Before we talk about the glass transition temperature, Tg, let’s take a moment to talk about the glass transition itself.  It is a reversible transition that occurs when an amorphous material is either heated or cooled in a particular temperature range.  As the material cools, it loses its flexibility and becomes brittle (hence the term glass); as it is heated, it becomes softer.  This is what makes the glass transition important to thermoplastic polymers:  above the glass transition region, a thermoplastic can be molded without breaking.

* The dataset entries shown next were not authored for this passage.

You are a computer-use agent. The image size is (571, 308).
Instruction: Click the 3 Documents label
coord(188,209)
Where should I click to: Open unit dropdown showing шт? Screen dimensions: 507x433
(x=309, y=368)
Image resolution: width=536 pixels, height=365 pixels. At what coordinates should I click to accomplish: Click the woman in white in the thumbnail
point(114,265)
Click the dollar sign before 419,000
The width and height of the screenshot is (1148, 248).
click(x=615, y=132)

This is one of the key properties that make thermoplastics so useful.

Glass Transition and Melting

Keep in mind that the glass transition is not the same as melting – it is a totally different physical process.  Glass transition does not involve a phase change like melting does, and it only occurs in amorphous polymers or the amorphous portion of a polymer.  Only crystalline polymers can undergo a melting phase change.

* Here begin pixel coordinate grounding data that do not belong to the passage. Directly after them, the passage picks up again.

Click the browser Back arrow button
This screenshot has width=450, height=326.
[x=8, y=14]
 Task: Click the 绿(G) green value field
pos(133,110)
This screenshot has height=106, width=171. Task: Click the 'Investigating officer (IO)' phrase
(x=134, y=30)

Glass Transition Temperature

The Tg, referred to as the glass transition temperature, is what characterizes the glass transition.  One of the definitions of Tg that is specific to polymers is as follows:  it is the temperature at which molecular chains are able to slide past each other when a force is applied, hence the ability to mold and deform polymers without breaking them.

When a thermoplastic polymer reaches the Tg, either from above by cooing or from below by heating, four physical properties will change:

• the coefficient of thermal expansion (CTE)
• the specific heat capacity
• the dielectric constant
• the mechanical modulus

These property changes help to identify when the glass transition actually occurs.

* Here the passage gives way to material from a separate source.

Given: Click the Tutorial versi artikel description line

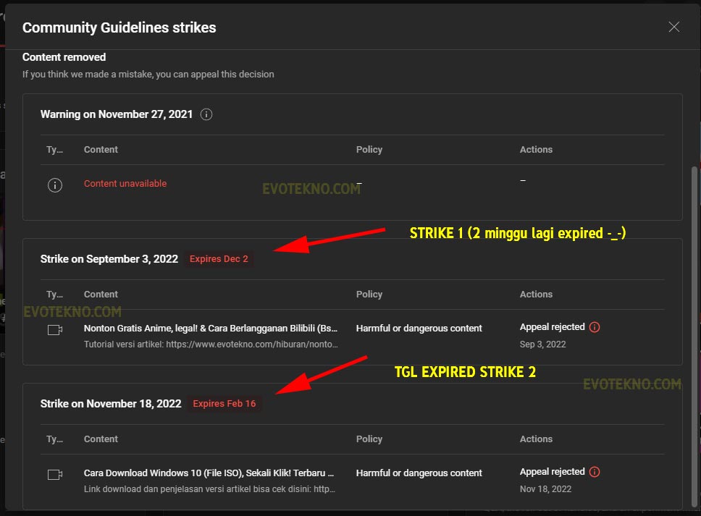Looking at the screenshot, I should tap(210, 344).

Quantifying the Glass Transition

The glass transition itself appears as a step in the DSC curve for the material.  It is typically measured using either the TMA, DMA, or DSC thermal analysis methods.  The change in CTE can be measured using TMA while the change in mechanical modulus can be measured by DMA.  A good rule of thumb for estimating the Tg is 2/3 of its melting point temperature in Kelvin.  The Tg will always be lower than the melting point of the material.

Conclusion

The glass transition temperature, Tg, is the temperature at which polymer chains can slide past each other without breaking.  When a polymer is cooled below its Tg, it gets very hard and brittle; when it is heated above its Tg, it becomes very soft and pliable.  A good heuristic for estimating the Tg is that it will be about 2/3 the polymer’s melting point temperature.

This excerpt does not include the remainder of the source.